Como se fartara de escrever cartas ao Menino Jesus, anos a fio, mais ou menos por esta altura do ano para não haver pretexto para desculpas de atrasos e, mesmo assim, em vão, virou-se para o Pai Natal e escreveu-lhe uma cartinha singela, mas muito bonita. Aliás, como era seu hábito.
Pensava que desta vez não havia causa, devidamente fundamentada, que levasse também o senecto senhor a recusar o seu pedido. Ademais, com toda a justiça, diga-se em abono da verdade, pois nunca chegou a saber a razão de tanta animosidade por parte do Deus Menino! Isto porque era uma criança que comia a sopa toda, não se metia em rixas, ia regularmente à missa e à catequese sem descurar o acto da confissão. Enfim, ele era mesmo um menino muito bem comportado; um anjinho se assim se pode dizer.
Por conseguinte, passarem Natais sobre Natais sem responder às suas cartas, sem uma lembrança, por muito simples que fosse, era razão para se sentir infeliz e, naturalmente, incomodado.

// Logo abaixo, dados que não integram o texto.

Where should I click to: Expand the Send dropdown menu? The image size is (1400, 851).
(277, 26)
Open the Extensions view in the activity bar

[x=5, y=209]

Afinal, até nem era um rapaz muito exigente; queria apenas aquela consola XBox Series X ou a Nintendo Switch Grey V2 que tinha visto numa página da net, apelando, fascinantes, para que alguém as pusesse no seu sapatinho. Claro que as duas seriam o ideal, mas convinha não abusar da bondade do santo homem e, como referi, ele era um gaiato que se contentava com pouco, coitadinho.
Após ter remetido a carta para o endereço habitual, algures na Lapónia, desejou que o tempo passasse depressa até àquele dia tão apetecido em que os meninos, maravilhados com o espírito natalício, se enchem de sorrisos e muita ansiedade. Mesmo os meninos pobres, porque não que diabo (ai, perdão!)?! Compreensível, n'é?...
Quando chegou o dia e a hora de abrir as prendas teve mais uma grande decepção: à medida que ia desembrulhando a sua, com a impaciência que caracteriza as crianças com expectativas muito elevadas, anteviu logo a coisa que se escondia dentro daquele embrulho tão dolosamente atraente: um comboio de plástico, horrível, ainda por cima "made in China", pormenor que o deixou muito irritado. Largou o estúpido brinquedo e saiu dali, lavado em lágrimas e magoado com o Pai Natal. Ele acabara de lhe frustrar as esperanças. "São todos iguais" - pensou, indignado.
Depois de mais uma manifestação de sovinice, desta feita, de São Nicolau, prometeu a si próprio que nunca mais ia frequentar a catequese e foi dito e feito. De feito, seu dito, seu feito.